Recogimos una gran variedad de residuos:
Papeles, cartones, colillas (después de las fiestas había un manto de estos minúsculos restos en la plaza o en las puertas de las casas, las calles y el campo), latas de bebidas (sobre todo de cervezas), diferentes metales, cables y hierros, chicles, variedad de tetrabriks de bebidas y envases de batidos con o sin pajitas, mecheros sin y con gas, pilas, plásticos (de todos los colores, consistencia y tamaños), cajetillas de tabaco (con o sin su plástico, cartón y papel metal), Cd y DVDS, muchísimas clases de mascarillas (sobre todo quirúrgicas), botellas de vidrio (completas y algunas rotas), cristales rotos, ropa y tejidos (semienterrados en la tierra, dificultándonos su extracción), zapatillas, radiocasete, medicamentos, spray inflamable, silla de hierro, baberos, telas, guantes, y muchos otros como toallitas, kleenex y muchos petardos (otra de las huellas de las fiestas), dardos, bidón de gasolina…
Observamos y destacamos la cantidad de COLILLAS USADAS Y TIRADAS al suelo (tierra o asfalto). Este hábito automático “peligroso” nos dio que pensar y recogimos susodichas para depositarlas en los ECOCENICEROS.

Tras observar y depositar cientos de colillas en su contenedor adecuado, entre todos llegaron a la conclusión de que lo que más se tiraba eran los plásticos y las colillas porque “es lo que más consume la gente”.
La colilla “viaja” y produce efectos adversos sobre los diferentes hábitats. La consideramos un ECOPELIGRO por las siguientes razones:
-Si se tira y no se apaga bien (más en verano que está todo muy seco) puede provocar fuego.
-Una colilla tarda en degradarse de 1 a 2 años. Hasta los dos años si lleva filtro y está bajo los rayos del sol. El filtro es acetato de celulosa y las bacterias del suelo, combatientes de la materia orgánica, no pueden atacarle de entrada.
-La cosa se complica aún más si la colilla cae al agua pues, aunque se desintegra antes, es más contaminante. Si una sola colilla acaba en el agua del mar, contamina entre 8 y 10 litros, pero si se trata de agua dulce, unos 50 litros.

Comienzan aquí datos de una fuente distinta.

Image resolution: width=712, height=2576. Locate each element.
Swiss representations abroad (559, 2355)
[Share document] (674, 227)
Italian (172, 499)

Las niñas y niños pensaron en soluciones. Una de ellas fue crear un cenicero prototipo y portátil para llevarselo al Alcalde de su pueblo y proponerle que lo distribuyese entre los vecinos; asi como colocar más papeleras y ceniceros en los sitios estratégicos del pueblo.
Y ¿si no tirásemos para que nadie tenga que recoger? Menuda enseñanza que nos dieron. ¡Muchas gracias!